▶ **Work instruction**:
Repeat only these lines, exactly: the first line of the data, the line containing "Task: Open comments via speech bubble icon", and every line between them. Pictures stay out.

++++++++

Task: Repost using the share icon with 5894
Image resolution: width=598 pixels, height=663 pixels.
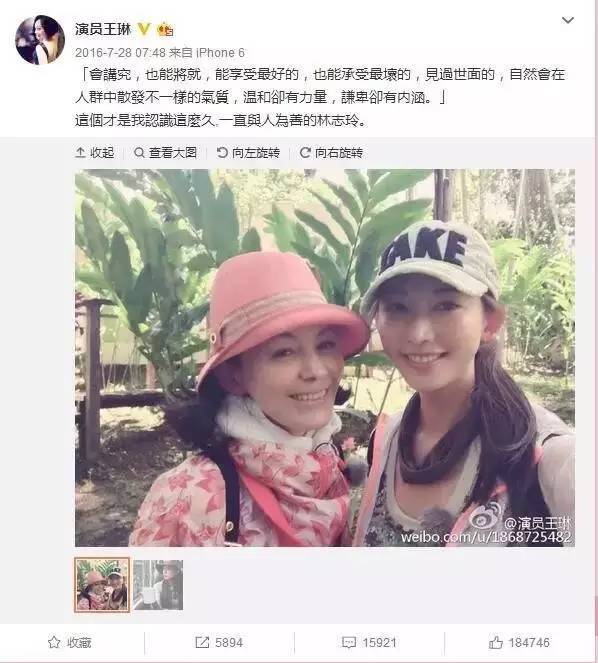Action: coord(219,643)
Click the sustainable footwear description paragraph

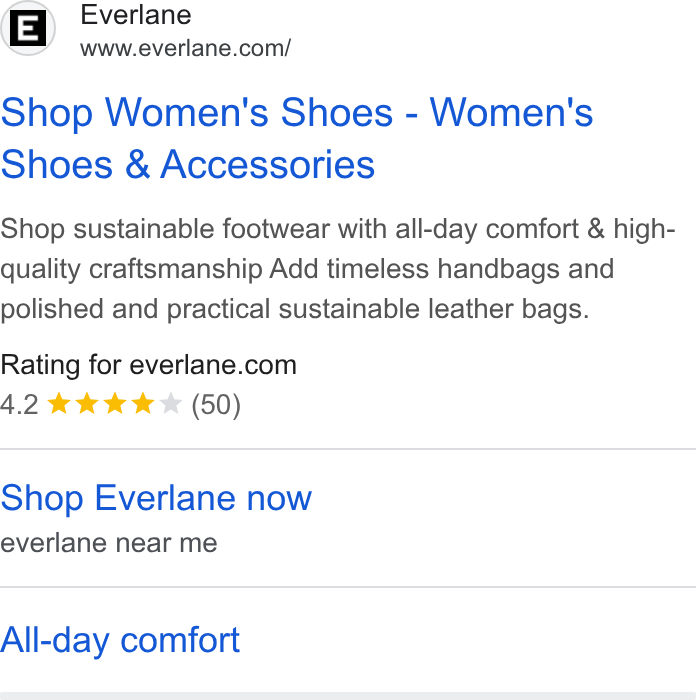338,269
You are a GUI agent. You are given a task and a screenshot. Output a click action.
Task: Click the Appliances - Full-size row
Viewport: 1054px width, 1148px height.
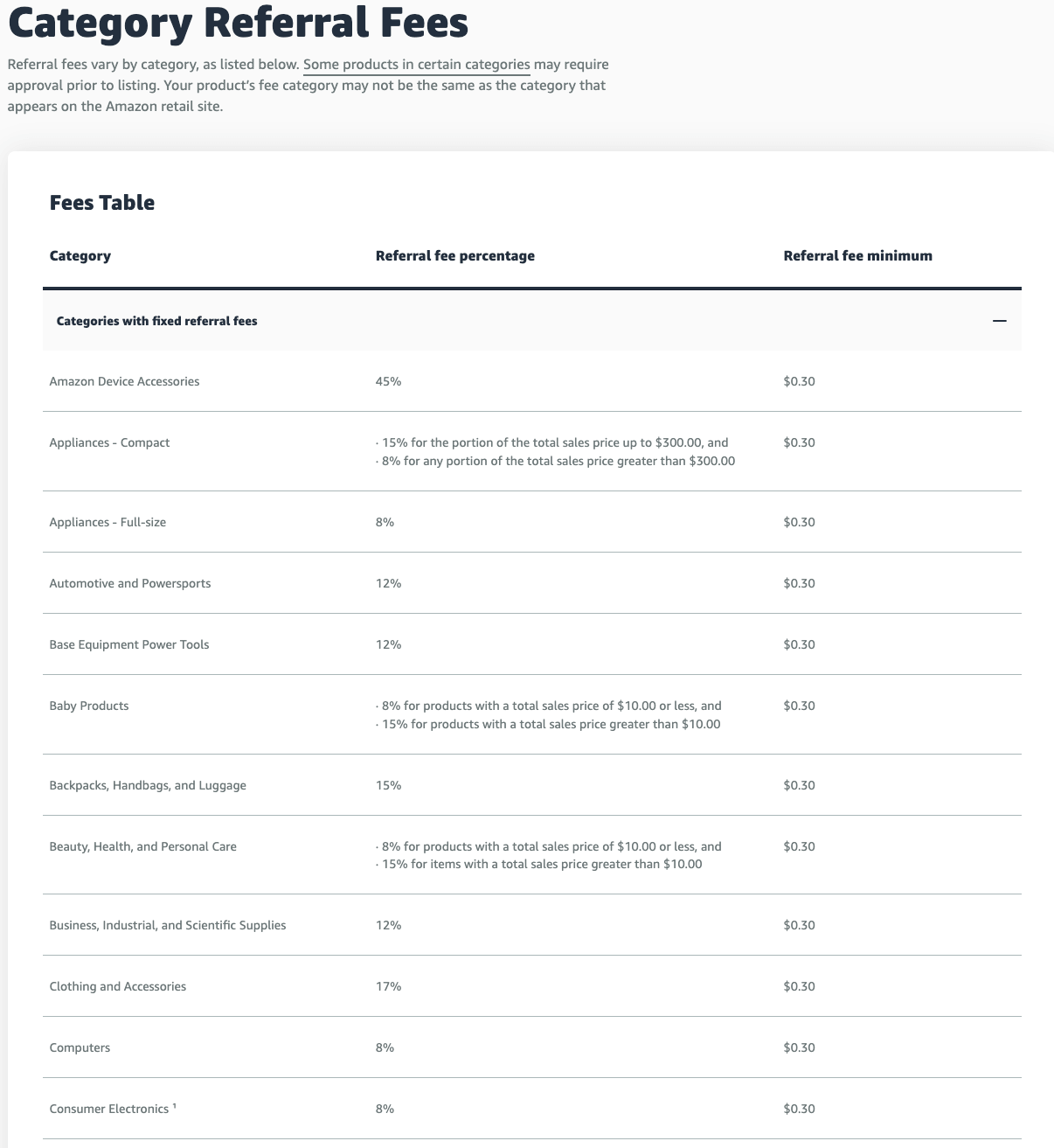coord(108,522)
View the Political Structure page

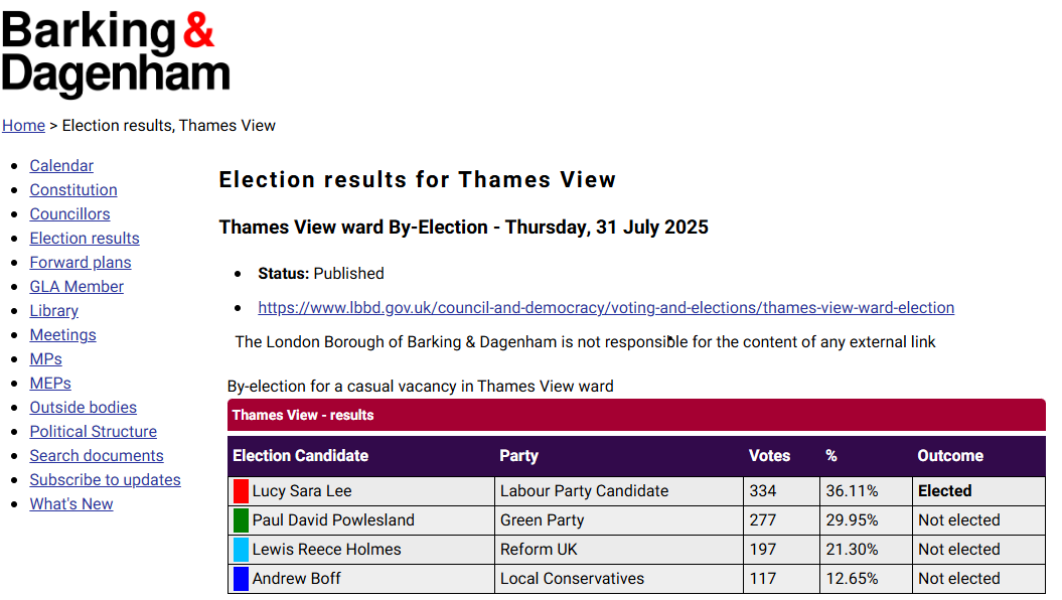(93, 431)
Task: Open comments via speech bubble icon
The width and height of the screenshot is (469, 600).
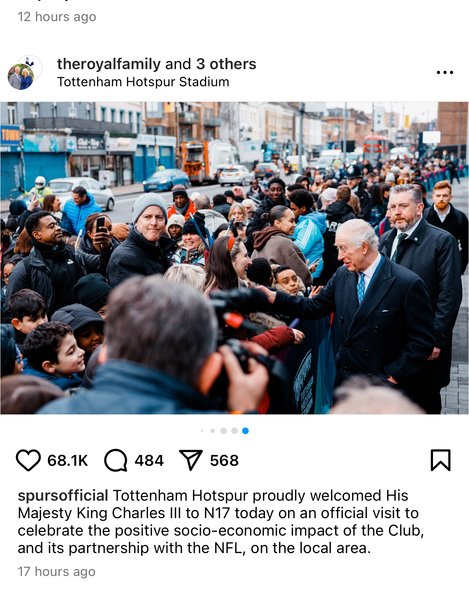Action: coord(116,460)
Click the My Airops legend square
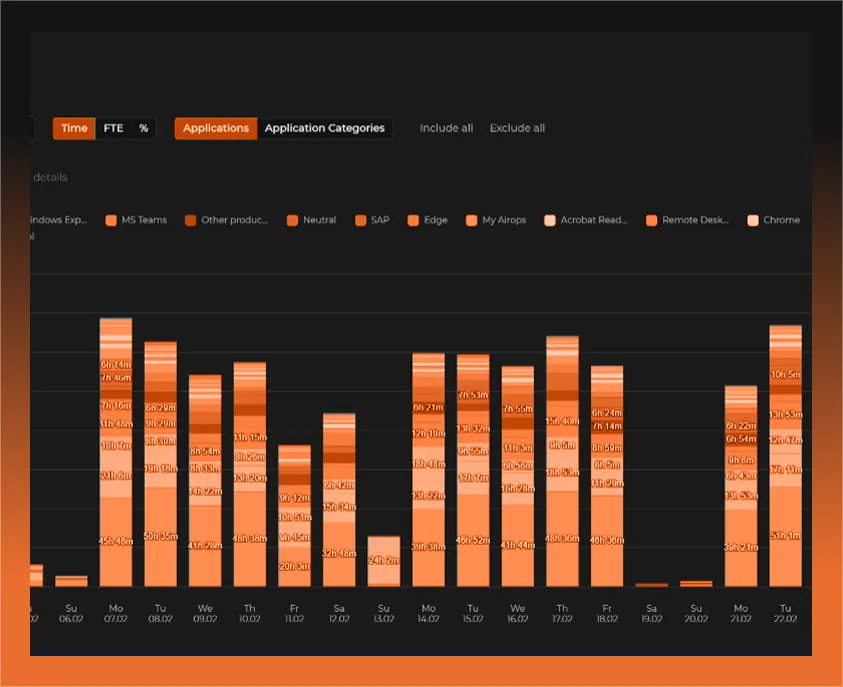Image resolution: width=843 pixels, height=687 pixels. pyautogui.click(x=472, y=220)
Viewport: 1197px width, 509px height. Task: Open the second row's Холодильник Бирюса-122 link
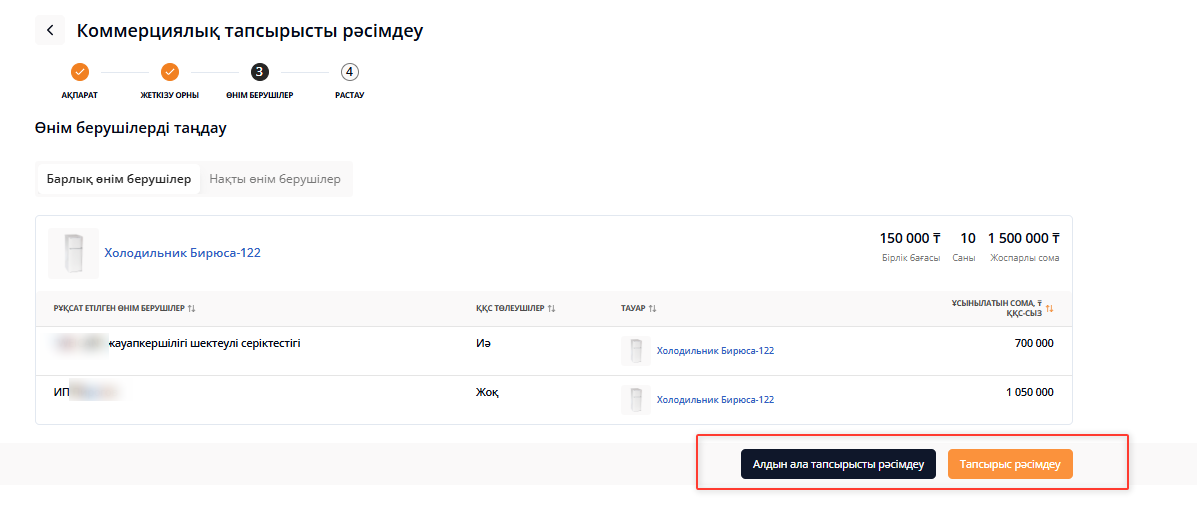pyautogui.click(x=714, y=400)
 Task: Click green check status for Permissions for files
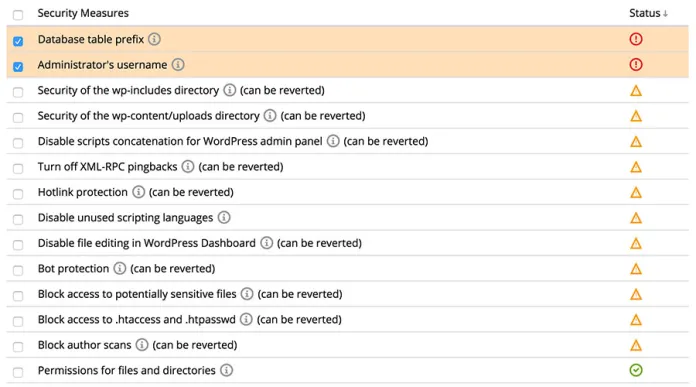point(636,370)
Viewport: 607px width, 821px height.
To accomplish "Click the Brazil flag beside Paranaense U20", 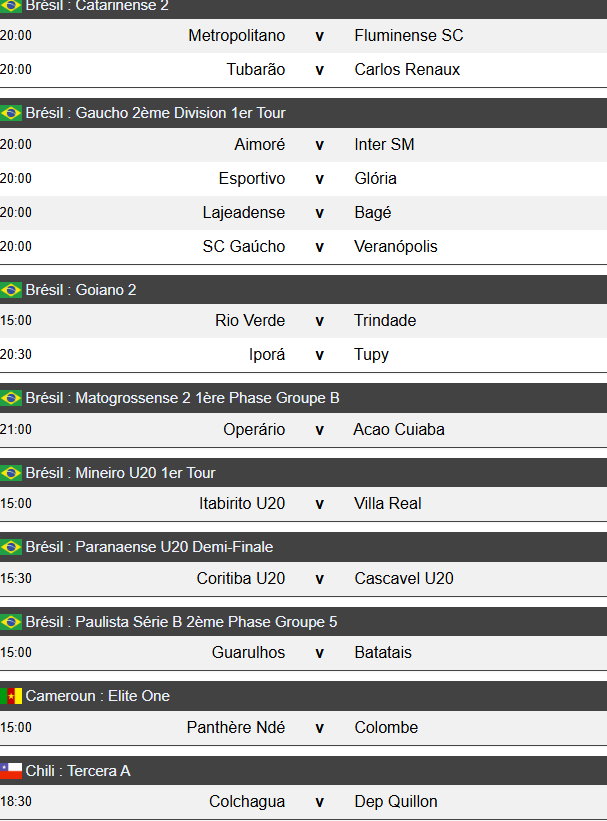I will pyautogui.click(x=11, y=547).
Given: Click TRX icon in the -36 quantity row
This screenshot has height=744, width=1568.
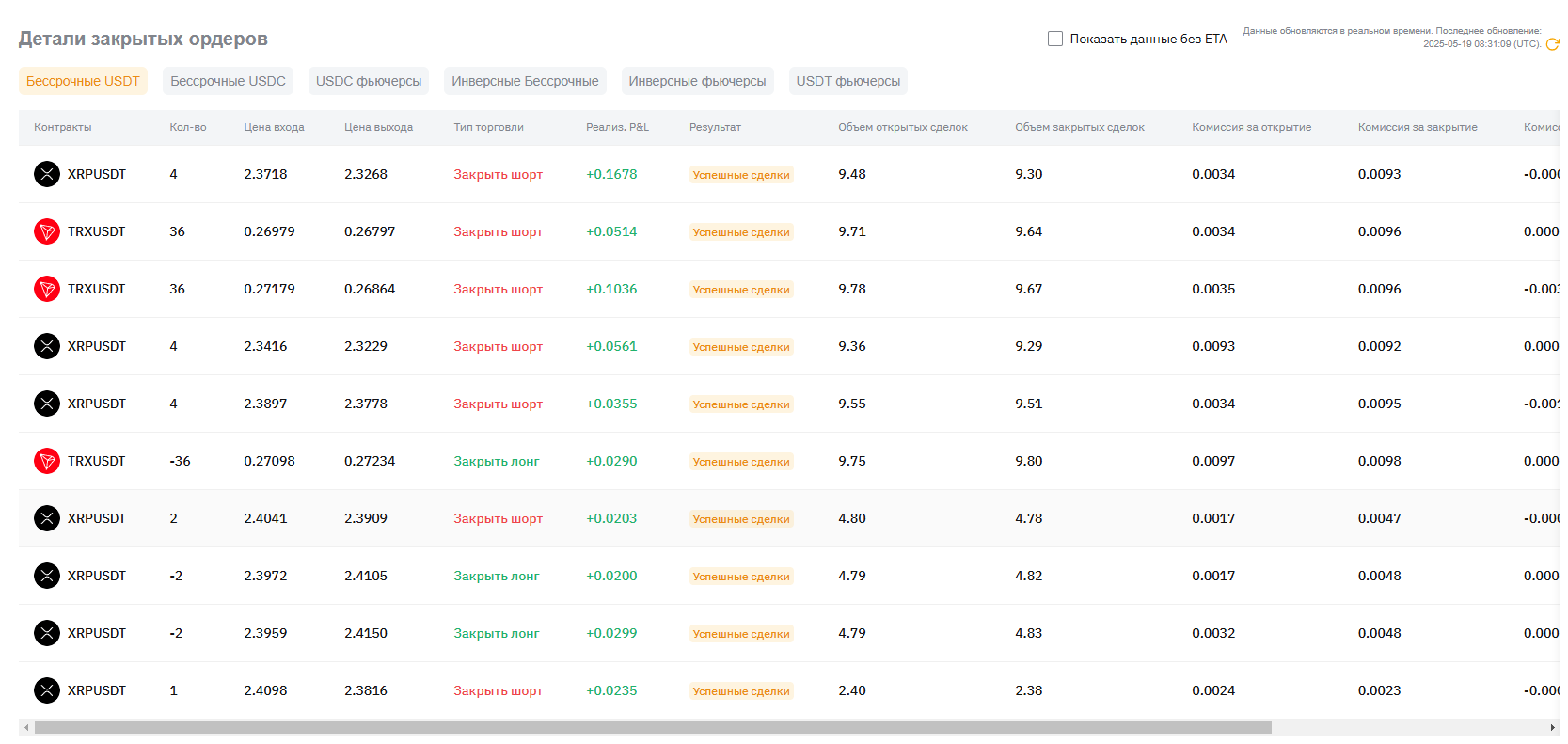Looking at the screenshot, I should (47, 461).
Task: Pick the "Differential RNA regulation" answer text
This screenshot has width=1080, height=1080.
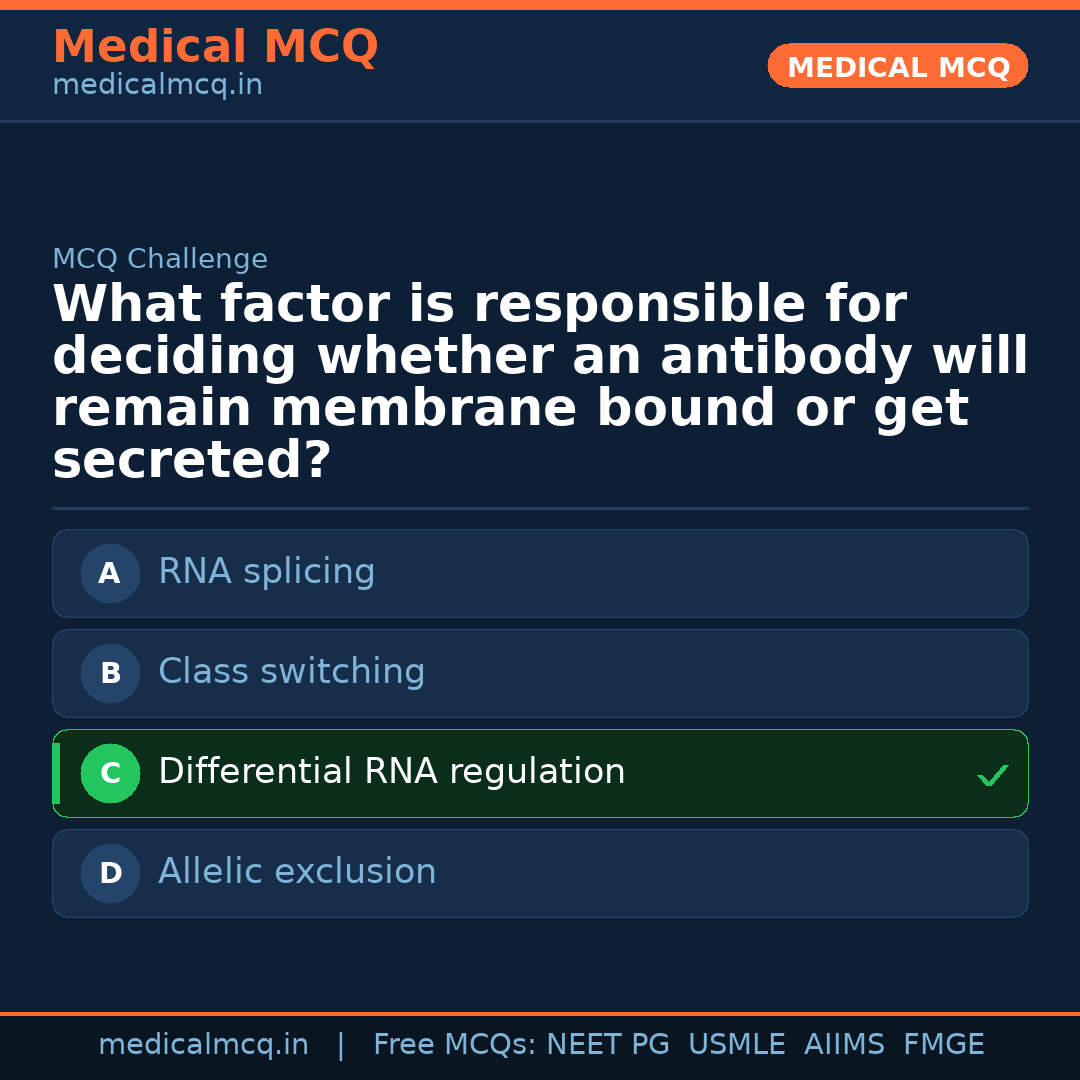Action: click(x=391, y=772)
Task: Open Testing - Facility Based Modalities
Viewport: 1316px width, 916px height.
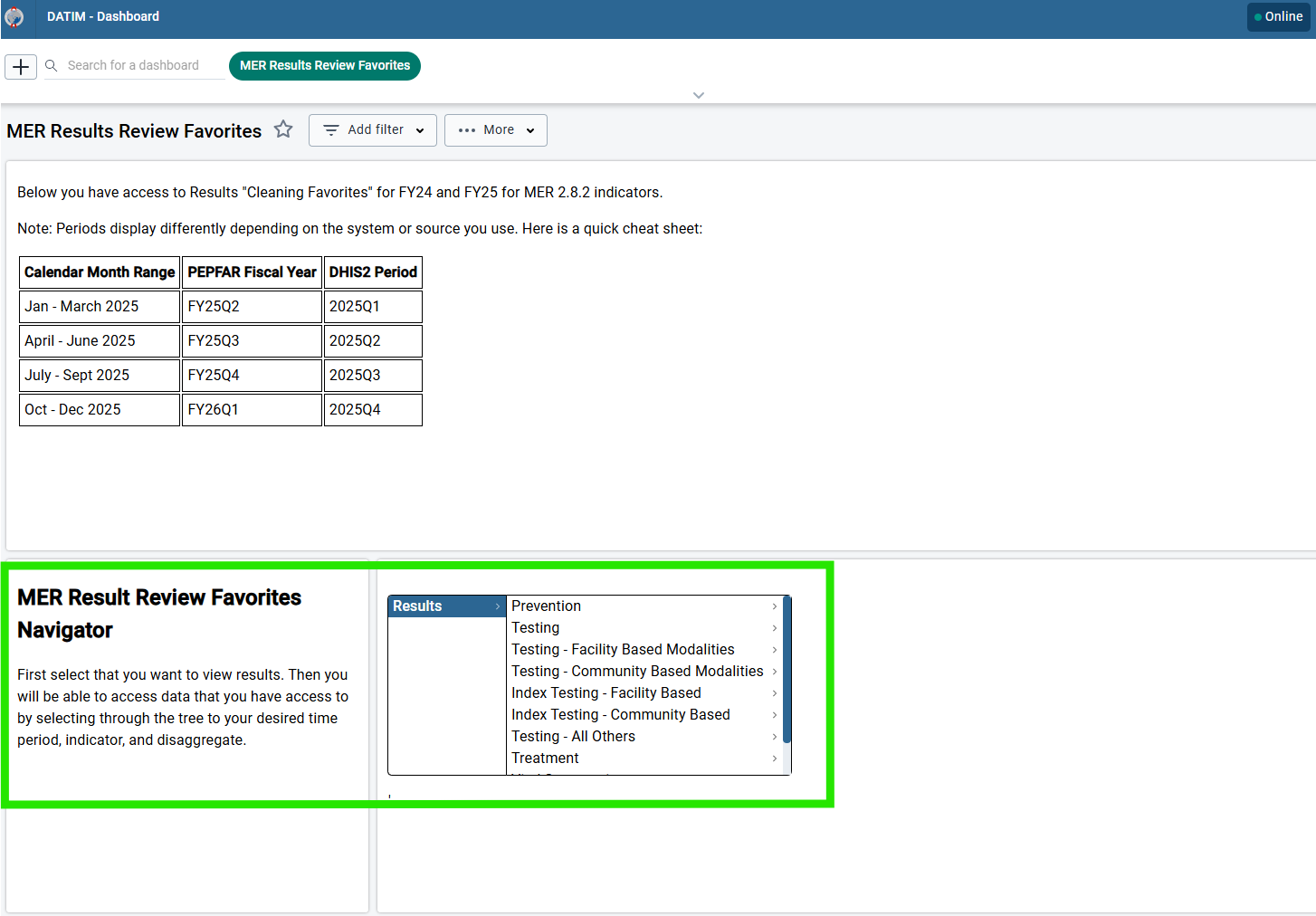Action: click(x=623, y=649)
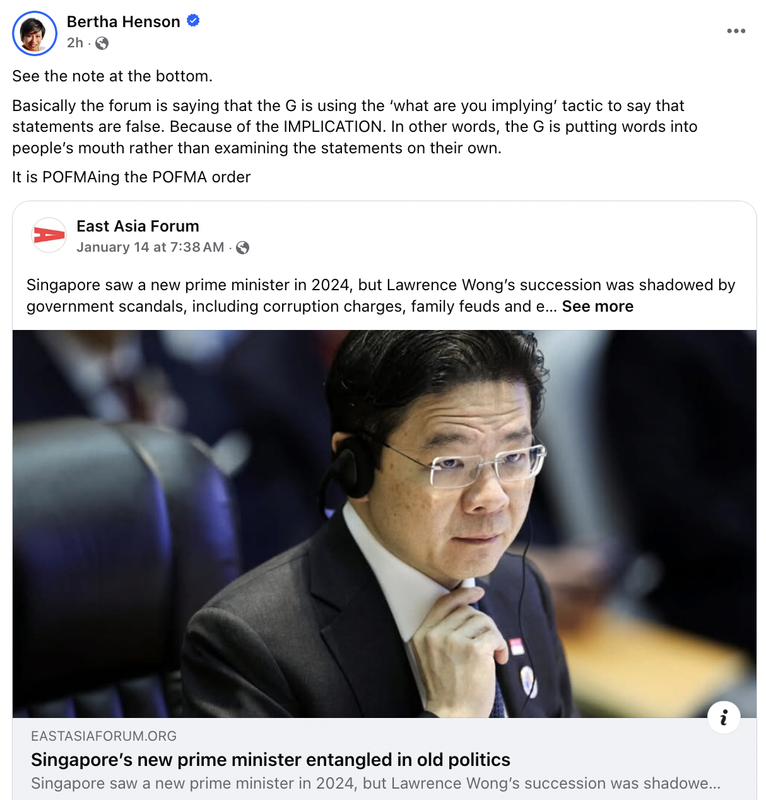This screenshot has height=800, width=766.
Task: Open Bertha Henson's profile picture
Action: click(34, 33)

++++++++

▶ **Response below**:
Task: Repost using the share icon with 5894
Image resolution: width=598 pixels, height=663 pixels.
Action: coord(219,643)
Click the sustainable footwear description paragraph

338,269
You are a GUI agent. You are given a task and a screenshot. Output a click action.
Task: Click the Appliances - Full-size row
Viewport: 1054px width, 1148px height.
coord(108,522)
View the Political Structure page

(93, 431)
Task: Open comments via speech bubble icon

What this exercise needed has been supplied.